Thanks for the feedback. You're right to point out that Google AI Edge is cross-platform and more flexible than our phrasing suggested.

The core distinction is in the ecosystem: Google AI Edge runs tflite models, whereas Cactus is built for GGUF. This is a critical difference for developers who want to use the latest open-source models.

One major outcome of this is model availability. New open source models are released in GGUF format almost immediately. Finding or reliably converting them to tflite is often a pain. With Cactus, you can run new GGUF models on the day they drop on Huggingface.
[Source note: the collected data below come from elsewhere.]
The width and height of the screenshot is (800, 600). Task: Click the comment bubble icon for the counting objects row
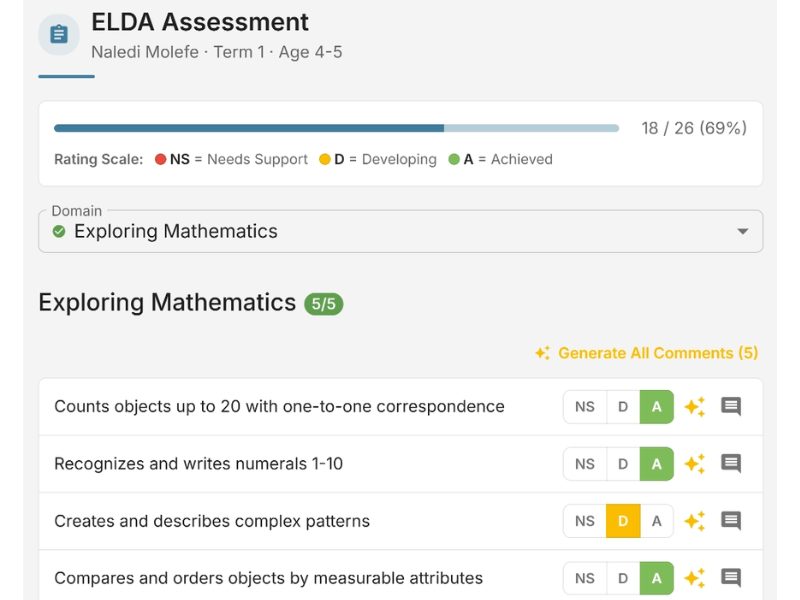coord(730,406)
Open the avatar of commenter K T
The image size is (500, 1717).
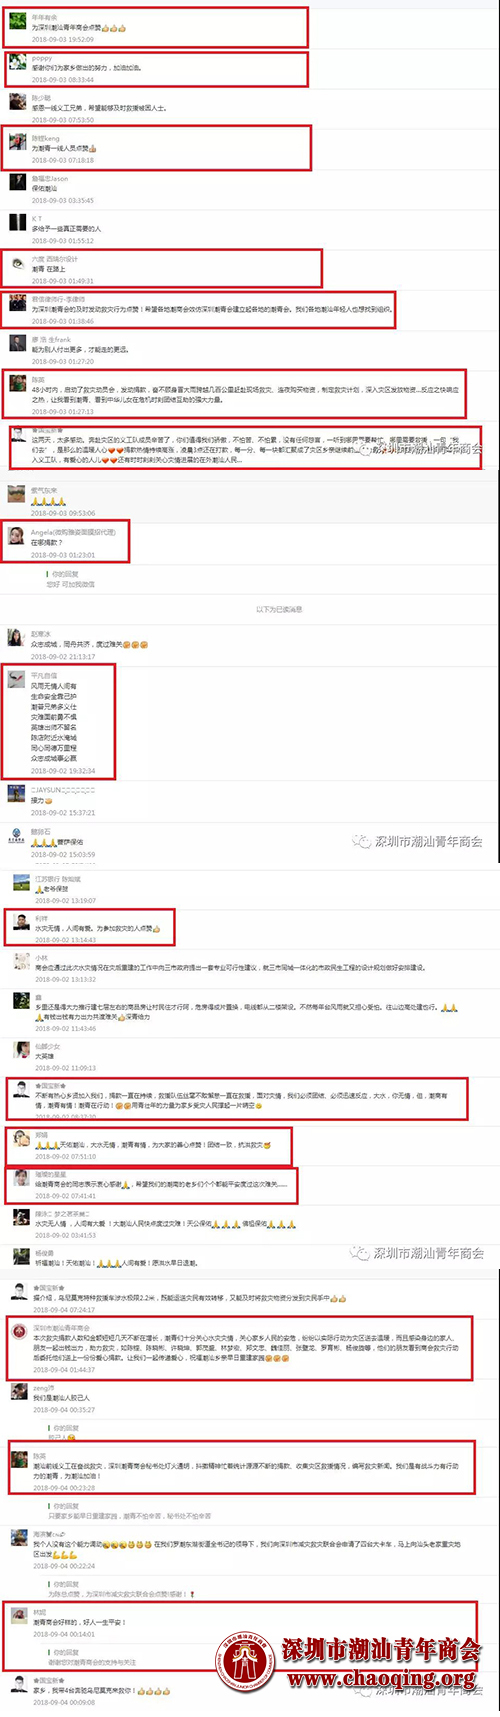coord(17,222)
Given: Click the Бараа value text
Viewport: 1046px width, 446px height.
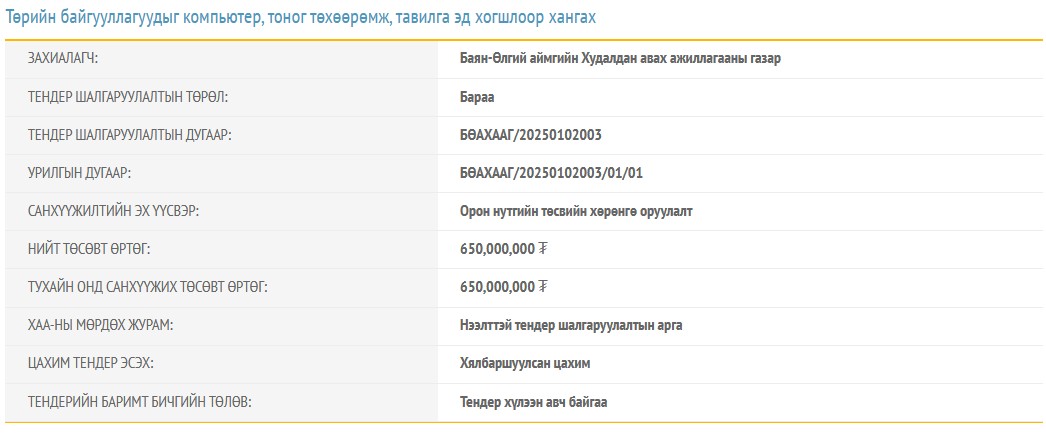Looking at the screenshot, I should [x=477, y=97].
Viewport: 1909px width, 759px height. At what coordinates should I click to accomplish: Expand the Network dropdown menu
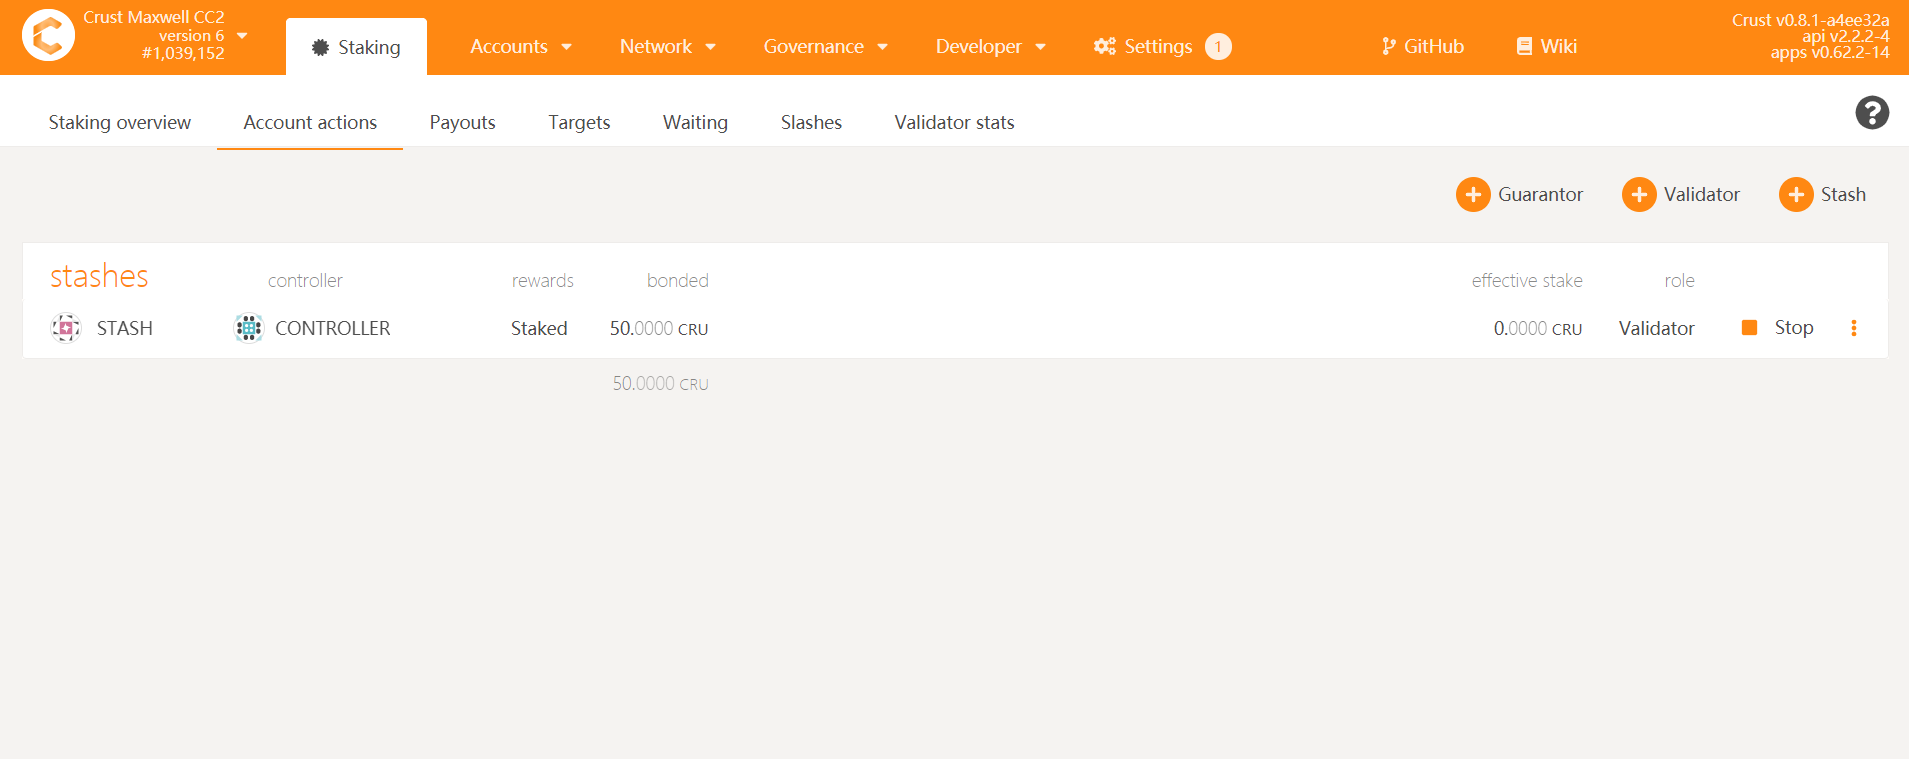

Quantization level also plays a role. GGUF has mature support for quantization far below 8-bit. This is effectively essential for mobile. Sub-8-bit support in TFLite is still highly experimental and not broadly applicable.

Last, Cactus excels at CPU inference. While tflite is great, its peak performance often relies on specific hardware accelerators (GPUs, DSPs). GGUF is designed for exceptional performance on standard CPUs, offering a more consistent baseline across the wide variety of devices that app developers have to support.

No worries.

GGUF is more suitable for the latest open-source models, i agree there. Quant2/Q4 will probably be critical as well, if we don't see a jump in ram. But then again I wonder when/If mediapipe will support GGUF as well.

PS, I see you are in the latest YC batch? (below you mentioned BF). Good luck and have fun!